### Recorded information
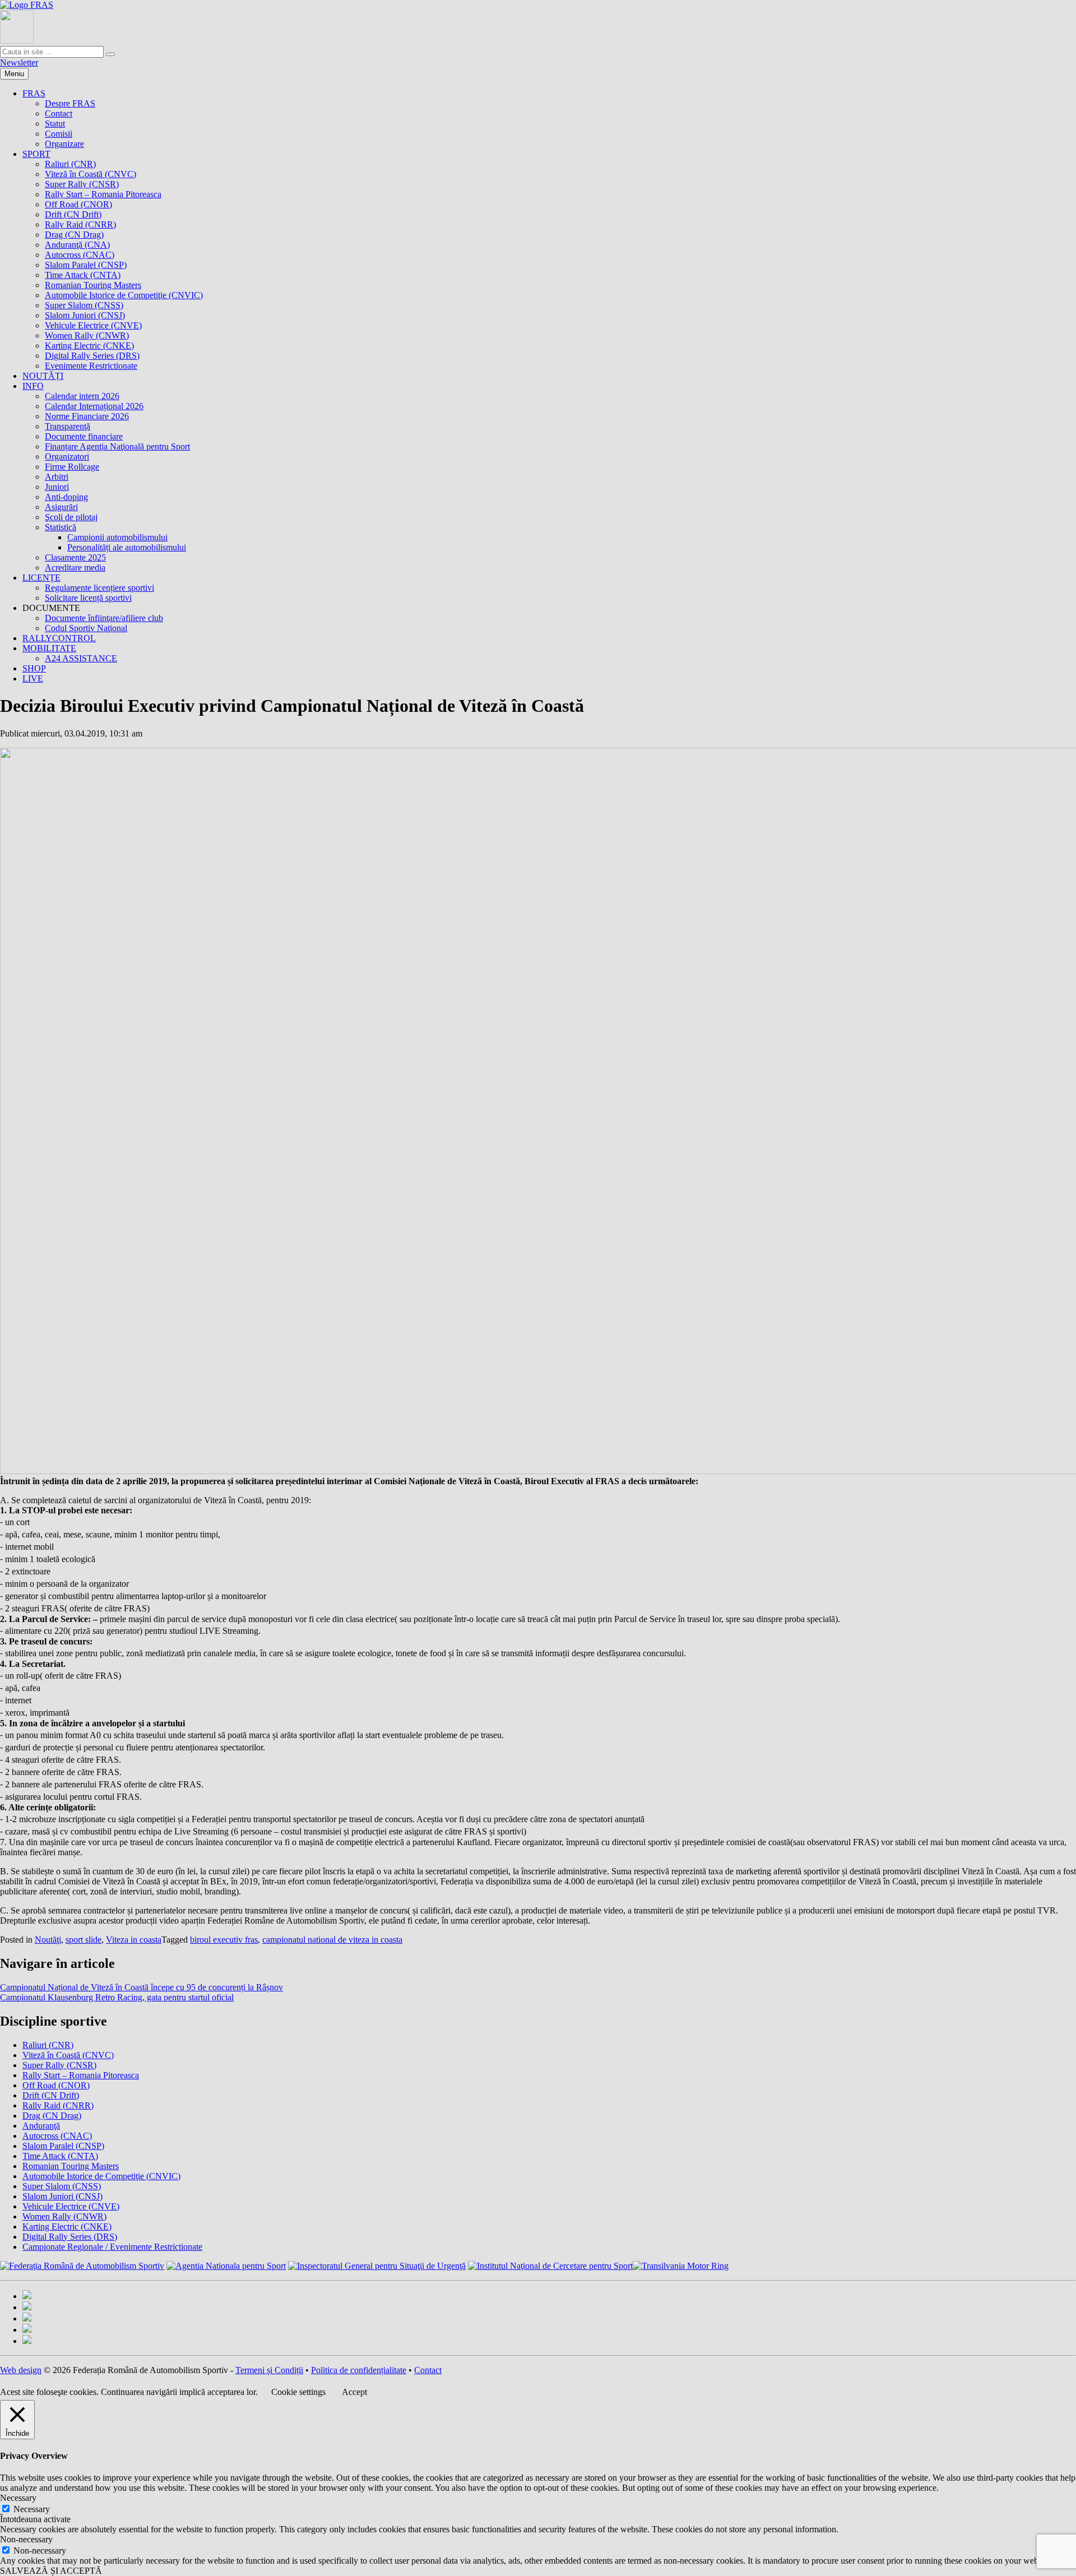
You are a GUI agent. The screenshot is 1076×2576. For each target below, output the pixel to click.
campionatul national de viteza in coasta (332, 1939)
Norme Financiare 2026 (87, 416)
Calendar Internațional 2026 (94, 406)
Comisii (58, 133)
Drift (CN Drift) (73, 214)
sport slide (83, 1939)
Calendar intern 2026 (82, 396)
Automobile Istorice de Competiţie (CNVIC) (124, 295)
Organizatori (67, 456)
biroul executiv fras (224, 1939)
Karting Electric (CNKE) (89, 345)
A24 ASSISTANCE (81, 658)
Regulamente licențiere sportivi (99, 587)
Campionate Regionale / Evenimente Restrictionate (112, 2246)
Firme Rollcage (72, 466)
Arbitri (56, 476)
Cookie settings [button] (298, 2392)
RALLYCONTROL (59, 638)
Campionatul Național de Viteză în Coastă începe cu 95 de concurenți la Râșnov (141, 1987)
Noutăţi (48, 1939)
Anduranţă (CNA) (77, 244)
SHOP (34, 668)
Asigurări (61, 507)
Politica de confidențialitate (358, 2370)
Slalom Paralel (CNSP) (86, 265)
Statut (55, 123)
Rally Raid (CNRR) (80, 224)
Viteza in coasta (133, 1939)
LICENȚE (41, 577)
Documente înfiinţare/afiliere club (104, 618)
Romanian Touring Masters (93, 285)
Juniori (57, 487)
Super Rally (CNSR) (82, 184)
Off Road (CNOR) (78, 204)
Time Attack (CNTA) (82, 275)
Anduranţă (41, 2125)
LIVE (32, 678)
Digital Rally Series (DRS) (92, 355)
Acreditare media (75, 567)
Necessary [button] (18, 2498)
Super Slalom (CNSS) (84, 305)
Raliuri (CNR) (70, 164)
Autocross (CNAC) (79, 255)
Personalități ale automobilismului (126, 547)
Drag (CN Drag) (74, 234)
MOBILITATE (49, 648)
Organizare (64, 144)
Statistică (60, 527)
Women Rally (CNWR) (87, 335)
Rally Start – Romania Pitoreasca (103, 194)
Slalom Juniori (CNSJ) (85, 315)
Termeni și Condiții (269, 2370)
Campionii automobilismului (117, 537)
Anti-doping (66, 497)
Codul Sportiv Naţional (86, 628)
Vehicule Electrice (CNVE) (93, 325)
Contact (58, 113)
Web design (20, 2370)
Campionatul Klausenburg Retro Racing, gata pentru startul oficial (117, 1997)
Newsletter (19, 62)
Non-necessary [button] (26, 2539)
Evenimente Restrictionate (91, 365)
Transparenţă (67, 426)
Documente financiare (84, 436)
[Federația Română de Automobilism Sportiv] (26, 5)
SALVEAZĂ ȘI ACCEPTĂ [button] (51, 2570)
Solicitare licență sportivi (88, 598)
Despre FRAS (70, 103)
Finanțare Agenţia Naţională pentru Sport (117, 446)
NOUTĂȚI (42, 376)
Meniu (14, 74)
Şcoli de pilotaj (71, 517)
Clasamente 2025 (75, 557)
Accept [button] (354, 2392)
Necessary (31, 2509)
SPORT (36, 154)
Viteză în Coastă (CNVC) (90, 174)
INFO (33, 386)
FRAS (33, 93)
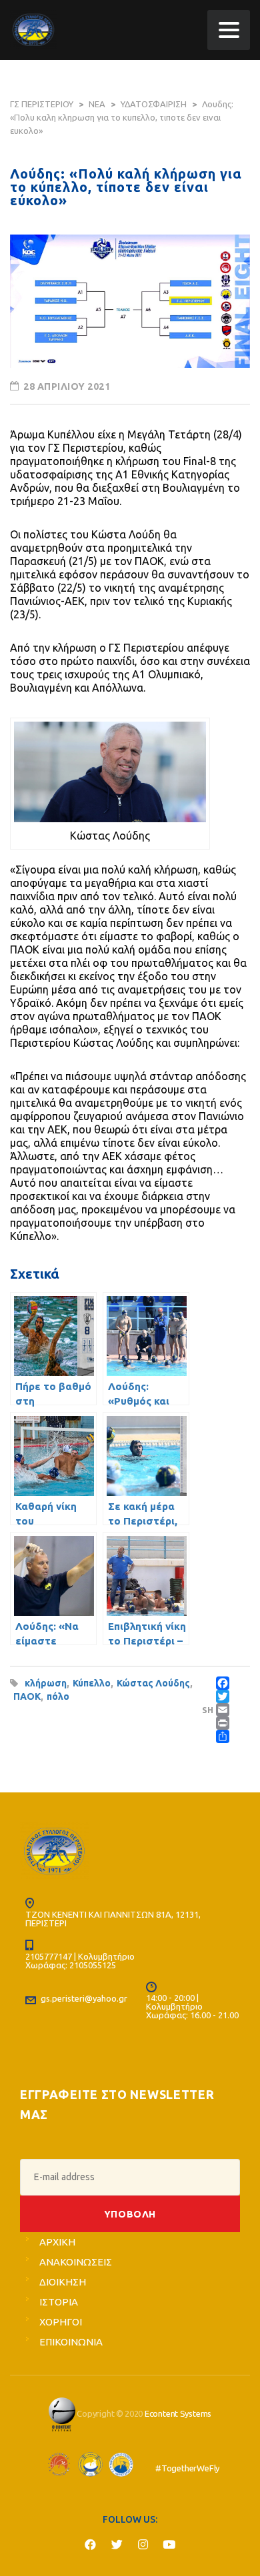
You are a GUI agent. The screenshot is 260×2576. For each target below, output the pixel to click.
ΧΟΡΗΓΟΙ (60, 2321)
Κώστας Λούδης (153, 1683)
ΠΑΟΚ (27, 1696)
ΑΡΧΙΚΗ (57, 2242)
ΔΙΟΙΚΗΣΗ (62, 2281)
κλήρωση (46, 1683)
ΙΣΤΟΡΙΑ (58, 2301)
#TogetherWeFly (187, 2468)
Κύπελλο (92, 1683)
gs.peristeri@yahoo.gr (84, 1998)
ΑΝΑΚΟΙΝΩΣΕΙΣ (75, 2261)
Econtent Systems (178, 2413)
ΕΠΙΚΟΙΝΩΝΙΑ (71, 2341)
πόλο (58, 1696)
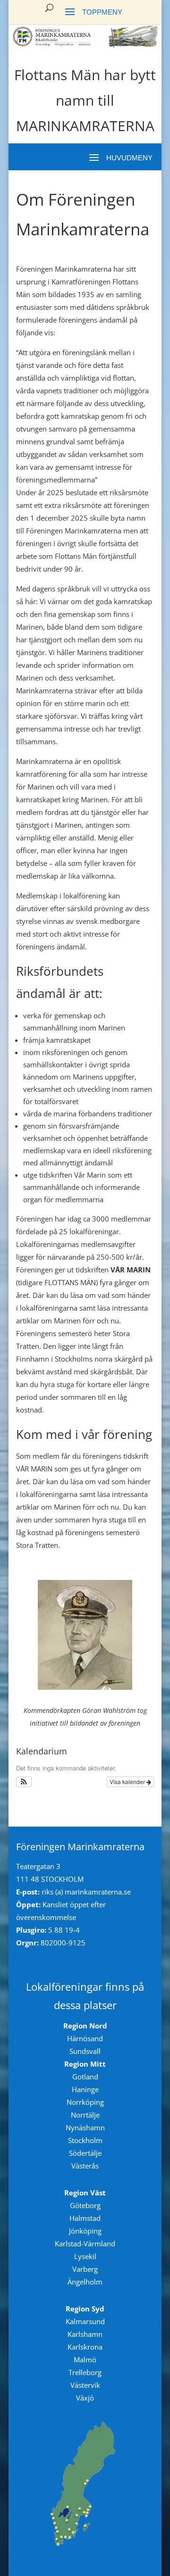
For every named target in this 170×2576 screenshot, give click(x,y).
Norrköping (85, 2102)
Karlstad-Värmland (85, 2243)
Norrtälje (85, 2114)
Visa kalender (128, 1782)
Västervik (85, 2385)
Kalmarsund (85, 2321)
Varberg (85, 2269)
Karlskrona (85, 2347)
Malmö (85, 2359)
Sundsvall (85, 2051)
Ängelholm (85, 2281)
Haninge (85, 2089)
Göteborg (85, 2205)
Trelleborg (85, 2372)
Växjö (85, 2397)
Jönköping (85, 2230)
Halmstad (85, 2218)
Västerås (85, 2165)
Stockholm (85, 2140)
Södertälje (85, 2153)
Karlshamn (85, 2334)
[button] (24, 1782)
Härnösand (85, 2038)
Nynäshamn (85, 2127)
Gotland (85, 2076)
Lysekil (85, 2256)
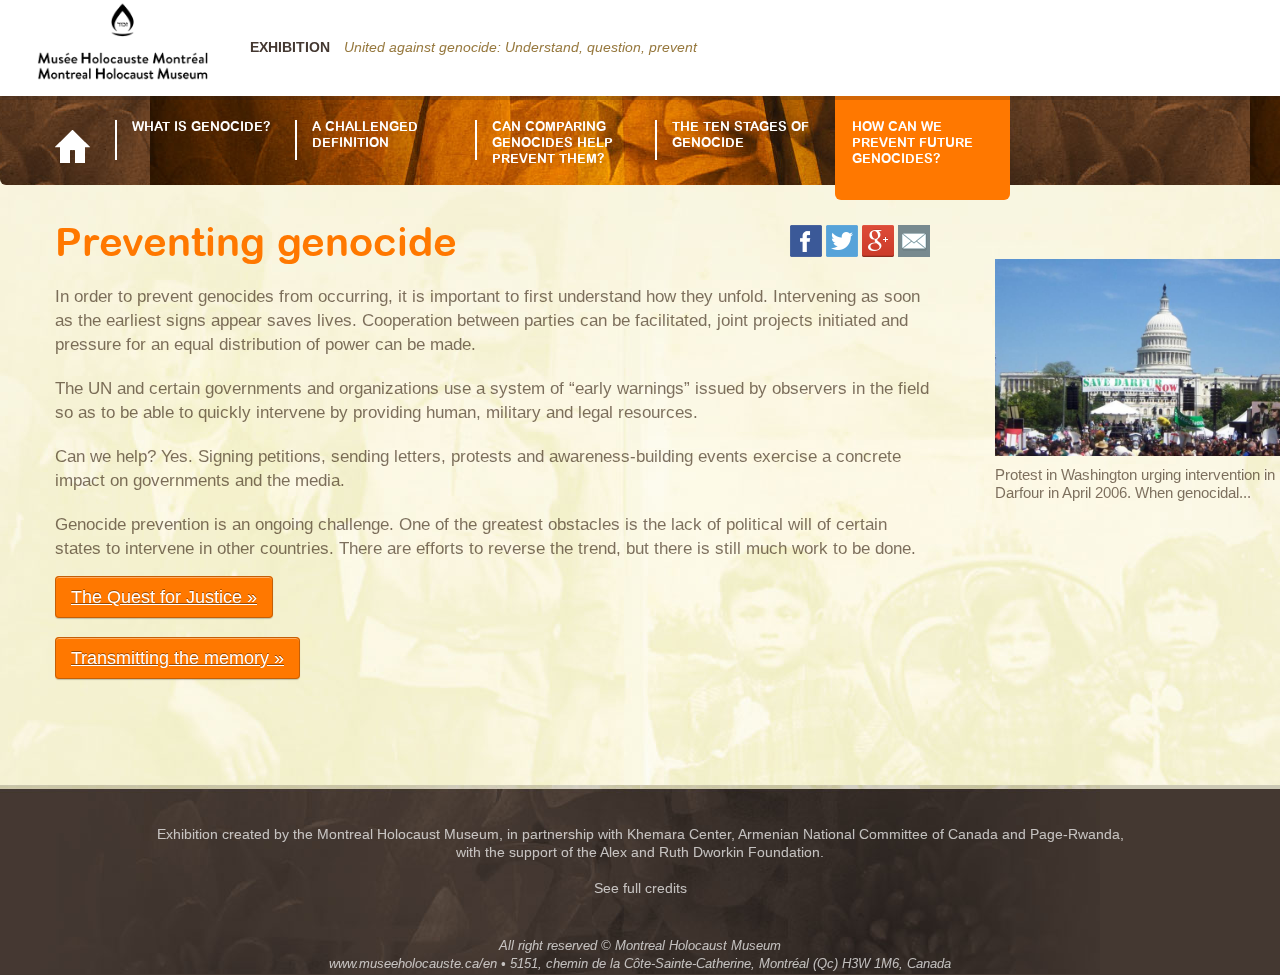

### Exercise details
When you retype the listing above, keep each line exactly as written and drop the pictures.

### Exercise response
You are a GUI agent. The screenshot is 1076×2576. For each target below, output the pixel to click.
campionatul national de viteza in coasta (332, 1939)
Norme Financiare 2026 (87, 416)
Calendar Internațional 2026 (94, 406)
Comisii (58, 133)
Drift (CN Drift) (73, 214)
sport slide (83, 1939)
Calendar intern 2026 (82, 396)
Automobile Istorice de Competiţie (CNVIC) (124, 295)
Organizatori (67, 456)
biroul executiv fras (224, 1939)
Karting Electric (CNKE) (89, 345)
A24 ASSISTANCE (81, 658)
Regulamente licențiere sportivi (99, 587)
Campionate Regionale / Evenimente Restrictionate (112, 2246)
Firme Rollcage (72, 466)
Arbitri (56, 476)
Cookie settings [button] (298, 2392)
RALLYCONTROL (59, 638)
Campionatul Național de Viteză în Coastă începe cu 95 de concurenți la Râșnov (141, 1987)
Noutăţi (48, 1939)
Anduranţă (CNA) (77, 244)
SHOP (34, 668)
Asigurări (61, 507)
Politica de confidențialitate (358, 2370)
Slalom Paralel (CNSP) (86, 265)
Statut (55, 123)
Rally Raid (CNRR) (80, 224)
Viteza in coasta (133, 1939)
LICENȚE (41, 577)
Documente înfiinţare/afiliere club (104, 618)
Romanian Touring Masters (93, 285)
Juniori (57, 487)
Super Rally (CNSR) (82, 184)
Off Road (CNOR) (78, 204)
Time Attack (CNTA) (82, 275)
Anduranţă (41, 2125)
LIVE (32, 678)
Digital Rally Series (DRS) (92, 355)
Acreditare media (75, 567)
Necessary [button] (18, 2498)
Super Slalom (CNSS) (84, 305)
Raliuri (CNR) (70, 164)
Autocross (CNAC) (79, 255)
Personalități ale automobilismului (126, 547)
Drag (CN Drag) (74, 234)
MOBILITATE (49, 648)
Organizare (64, 144)
Statistică (60, 527)
Women Rally (CNWR) (87, 335)
Rally Start – Romania Pitoreasca (103, 194)
Slalom Juniori (CNSJ) (85, 315)
Termeni și Condiții (269, 2370)
Campionii automobilismului (117, 537)
Anti-doping (66, 497)
Codul Sportiv Naţional (86, 628)
Vehicule Electrice (CNVE) (93, 325)
Contact (58, 113)
Web design (20, 2370)
Campionatul Klausenburg Retro Racing, gata pentru startul oficial (117, 1997)
Newsletter (19, 62)
Non-necessary [button] (26, 2539)
Evenimente Restrictionate (91, 365)
Transparenţă (67, 426)
Documente financiare (84, 436)
[Federația Română de Automobilism Sportiv] (26, 5)
SALVEAZĂ ȘI ACCEPTĂ [button] (51, 2570)
Solicitare licență sportivi (88, 598)
Despre FRAS (70, 103)
Finanțare Agenţia Naţională pentru Sport (117, 446)
NOUTĂȚI (42, 376)
Meniu (14, 74)
Şcoli de pilotaj (71, 517)
Clasamente 2025 (75, 557)
Accept [button] (354, 2392)
Necessary (31, 2509)
SPORT (36, 154)
Viteză în Coastă (CNVC) (90, 174)
INFO (33, 386)
FRAS (33, 93)
You are a GUI agent. The screenshot is 260×2576. For each target below, output the pixel to click.
ΧΟΡΗΓΟΙ (60, 2321)
Κώστας Λούδης (153, 1683)
ΠΑΟΚ (27, 1696)
ΑΡΧΙΚΗ (57, 2242)
ΔΙΟΙΚΗΣΗ (62, 2281)
κλήρωση (46, 1683)
ΙΣΤΟΡΙΑ (58, 2301)
#TogetherWeFly (187, 2468)
Κύπελλο (92, 1683)
gs.peristeri@yahoo.gr (84, 1998)
ΑΝΑΚΟΙΝΩΣΕΙΣ (75, 2261)
Econtent Systems (178, 2413)
ΕΠΙΚΟΙΝΩΝΙΑ (71, 2341)
πόλο (58, 1696)
For every named target in this 170×2576 screenshot, give click(x,y).
Norrköping (85, 2102)
Karlstad-Värmland (85, 2243)
Norrtälje (85, 2114)
Visa kalender (128, 1782)
Västervik (85, 2385)
Kalmarsund (85, 2321)
Varberg (85, 2269)
Karlskrona (85, 2347)
Malmö (85, 2359)
Sundsvall (85, 2051)
Ängelholm (85, 2281)
Haninge (85, 2089)
Göteborg (85, 2205)
Trelleborg (85, 2372)
Växjö (85, 2397)
Jönköping (85, 2230)
Halmstad (85, 2218)
Västerås (85, 2165)
Stockholm (85, 2140)
Södertälje (85, 2153)
Karlshamn (85, 2334)
[button] (24, 1782)
Härnösand (85, 2038)
Nynäshamn (85, 2127)
Gotland (85, 2076)
Lysekil (85, 2256)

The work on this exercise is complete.